Boeing made it clear that while not set in stone, its preference is to be producing 38 737s per month—most of the 737 MAX variants for airlines with a few business jets and military aircraft mixed in—sometime in 2023, preferably around mid-year. Many suppliers are producing at or close to that rate already, and Boeing has hired the personnel required to do the work—a key sign of Boeing’s intentions.
“We typically like to bring our resources in about six months in advance” of a production-rate increase, said Boeing Commercial Airplanes unit President and CEO Stan Deal. That gives new hires time for training before being assigned to production lines, he said.
In this case, Boeing may stand up a third 737 production line to provide an incremental bump-up to 38 aircraft, Deal said.
“We will probably fire a third line early, just to give us some capability to get those Rate 38 people practice on a dedicated line,” he said. “It may run at a much different rate than the other two lines there.”
Boeing CEO Dave Calhoun emphasized that his company’s confidence in CFM International’s ability to deliver enough engines to support the rate bump is a key factor in determining when 737 production will increase.
“When we get to that moment, where that weekly rate hits the number we think is required to get our rate increase, we’ll announce it that day,” Calhoun said, adding that the GE Aerospace-Safran joint venture is confident it can deliver the engines Boeing needs, though no firm deal has been struck.
“There is what they say they can do, and there is what has been demonstrated,” Calhoun said. “Those lines have to meet, and I think they are determined to get those lines to meet. Every week that goes by where it looks like those are meeting, we will have more and more confidence to hit the rate break.”
Supplier consistency feeds into Boeing’ most important 737 production priority—stabilization. Boeing’s current notional 737 production rate is 31 per month. Analysts at Jefferies noted that the company is “loading” its 737 production lines at a 31 per month rate, but actual roll-outs have not kept pace, due to various issues.
MAX-family deliveries totaled 267 through September, or about 29 per month, including aircraft from stored inventory built up during the model’s 21-month global grounding and related delivery pause that ended in December 2020.
The company’s 2023 delivery projections suggest this will not change soon, meaning actual roll-outs will likely be somewhere in the mid-20s every month, with aircraft coming from storage pushing delivery hand-overs up into the 30s.
Jefferies analysts who toured Boeing’s 737 factory as part of the company’s investor day program concur. They see 737 MAX production averaging 23 units per month this quarter, 25 per month in the first half of 2023, and 31 per month in the second half of next year.
While engine supply has been cited for much of the 737 production-rate drag, Boeing acknowledges that internal issues continue to play a role.
Two fuselage defects flagged by the company’s now-routine and more comprehensive quality-assurance reviews held 737 deliveries down to just 23 in October, well below the year-to-date average of 29. “It delayed deliveries, but we will recover on that quickly,” Deal said.

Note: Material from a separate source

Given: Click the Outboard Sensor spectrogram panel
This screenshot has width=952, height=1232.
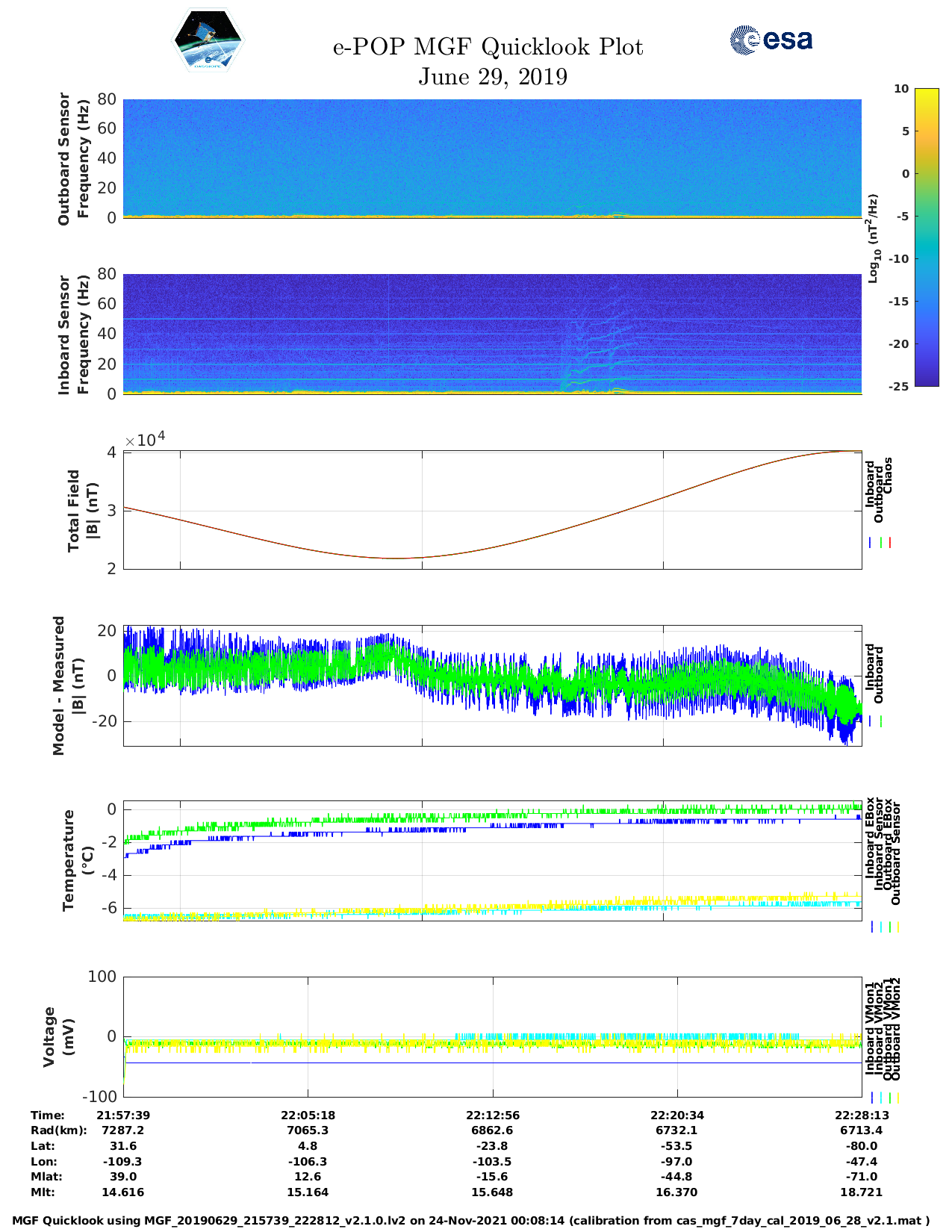Looking at the screenshot, I should pyautogui.click(x=492, y=158).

“Strict compliance is every airplane that leaves your tarmac and gets delivered to a customer will be 100% conforming to the engineering specs that [Boeing] delivered in certification, and I mean precisely,” he said. “In the old days, there was a very inefficient process ... where we worked through those things, determined there was no safety [risk] involved, and we’d be able to move these things through the system,” he continued.
“No more,” Calhoun said. “Zero.”
That goes for production-line flow as well, even if it means voluntarily sacrificing higher monthly totals.
“We are going to have month-to-month instability based on a quality issue here or there or no-delivery out of our supply chain,” Calhoun said. “If it’s because we paused a line and didn’t travel something [incomplete] to the next [place on the line], I view that as a badge of courage and actually reward people for that.”